Y'a pas à chipoter : si les Britanniques sont très forts pour choisir des premiers ministres mal coiffés, prendre des décisions politiques suicidaires comme le Brexit, avoir une gastronomie des plus indéfinissables, ils le sont aussi pour un genre cinématographique qu’on pourrait dénommer « d’après une histoire vraie ». Et à côté des figures historiques – à commencer par leurs reines et rois – mis en scène dans des biopics souvent réussis, les cinéastes anglais n’ont par leur pareil pour relater des faits restés dans les mémoires qui impliquent des gens ordinaires, que rien ne destinait à occuper le devant de la scène. On se souvient en particulier du formidable The Pride, qui racontait la rencontre militante improbable et pourtant bien réelle entre les gays londoniens et les mineurs des Midlands, unis en 1984 contre Margaret Thatcher. Dans The Duke, dont l’histoire n’aurait pu en aucun cas se passer ailleurs que sur cette grande île paradis de l’absurde, le héros n’est pas un aristocrate mais un petit monsieur sexagénaire tout à fait banal. Un personnage comme chaque village du monde doit en avoir un : tatillon et porté par une unique obsession, qui amuse et attendrit la communauté autour de lui. Kempton Bunton, notre héros, est un salarié modeste qui se retrouve souvent au chômage parce que son franc parler déplait à ses supérieurs. En ce début des années 1960, Kempton se concentre sur un unique combat : obtenir l’exonération de la redevance télé pour les revenus modestes, les retraités et les pensionnés de guerre. Sa tactique de harcèlement de l’administration, des médias et des politiques, sans oublier ses tentatives de manifestation où il se retrouve souvent seul sous la pluie avec son fils… tout ça commence à devenir extrêmement pesant pour son épouse, qui doit se coltiner les huissiers venus encaisser la fameuse redevance que Kempton se refuse obstinément à régler.
Et puis un événement va faire basculer la situation. Le rachat par l’État du portrait du Duc de Wellington (The Duke du titre) peint par Goya – pas un des chefs d’œuvres du maitre espagnol, il faut bien le dire –, menacé de partir aux États Unis, scandalise Bunton, qui estime évidemment que les 140 000 livres dépensés pour la transaction auraient pu servir à financer la gratuité de la redevance. Ni une, ni deux, le rebelle à la taxe va échafauder un plan pour dérober le dit tableau à la National Gallery et réclamer une rançon, un coup exécuté de main de maître, au point de persuader Scotland Yard que c’est l’œuvre d’un professionnel…

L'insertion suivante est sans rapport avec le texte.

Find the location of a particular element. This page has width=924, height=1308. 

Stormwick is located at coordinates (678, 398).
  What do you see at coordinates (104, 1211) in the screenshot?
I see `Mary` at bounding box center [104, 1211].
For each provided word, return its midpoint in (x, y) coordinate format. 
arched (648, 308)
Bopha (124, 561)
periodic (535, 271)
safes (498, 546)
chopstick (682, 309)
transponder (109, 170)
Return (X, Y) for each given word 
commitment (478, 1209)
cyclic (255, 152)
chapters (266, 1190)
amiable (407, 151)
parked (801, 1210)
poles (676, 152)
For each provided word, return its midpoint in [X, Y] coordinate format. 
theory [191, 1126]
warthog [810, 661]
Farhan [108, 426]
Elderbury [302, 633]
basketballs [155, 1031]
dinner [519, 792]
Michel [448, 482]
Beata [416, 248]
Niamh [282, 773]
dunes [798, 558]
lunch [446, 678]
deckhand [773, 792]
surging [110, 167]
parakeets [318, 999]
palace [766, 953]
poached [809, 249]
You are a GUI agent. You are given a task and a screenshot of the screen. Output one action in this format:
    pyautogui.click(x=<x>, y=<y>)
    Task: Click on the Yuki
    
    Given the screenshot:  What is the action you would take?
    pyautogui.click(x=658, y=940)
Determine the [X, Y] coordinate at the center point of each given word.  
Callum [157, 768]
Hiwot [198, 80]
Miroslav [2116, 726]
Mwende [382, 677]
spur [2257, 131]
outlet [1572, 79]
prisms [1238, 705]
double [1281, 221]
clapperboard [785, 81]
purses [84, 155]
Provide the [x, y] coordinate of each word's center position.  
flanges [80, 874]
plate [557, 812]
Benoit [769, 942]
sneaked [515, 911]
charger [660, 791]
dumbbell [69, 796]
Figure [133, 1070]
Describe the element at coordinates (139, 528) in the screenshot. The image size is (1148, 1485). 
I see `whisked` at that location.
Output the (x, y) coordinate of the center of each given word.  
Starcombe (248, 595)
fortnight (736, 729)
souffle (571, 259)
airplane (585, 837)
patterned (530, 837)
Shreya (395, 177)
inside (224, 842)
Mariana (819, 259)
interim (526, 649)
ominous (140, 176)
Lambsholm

À partir de ce fait divers incroyable, le chevronné Roger Michell nous offre un récit épatant, aux multiples rebondissements et aux dialogues savoureux. Il faut dire que le réalisateur peut compter sur un duo de comédiens exceptionnels : la grande Helen Mirren (elle fut justement l’inoubliable Elizabeth II dans The Queen de Stephen Frears) incarne merveilleusement l’épouse aimante mais exaspérée de Bunton, tandis que le multicarte Jim Broadbent s’avère tour à tour brillant, touchant et hilarant. Jim Broadbent, c’est une des tronches incontournables du cinéma anglais, dont vous ne connaissez pas forcément le nom mais que vous reconnaîtrez tout de suite : entre sa collaboration fidèle avec Mike Leigh et les Harry Potter, il compte à son actif pas loin de 100 films en 40 ans de carrière ! Et Jim Broadbent, c’est à chaque fois du bonheur. Donc ne passez surtout pas votre chemin et venez goûter ce que le so british peut nous offrir de meilleur. Une petite pinte vous attend à la sortie.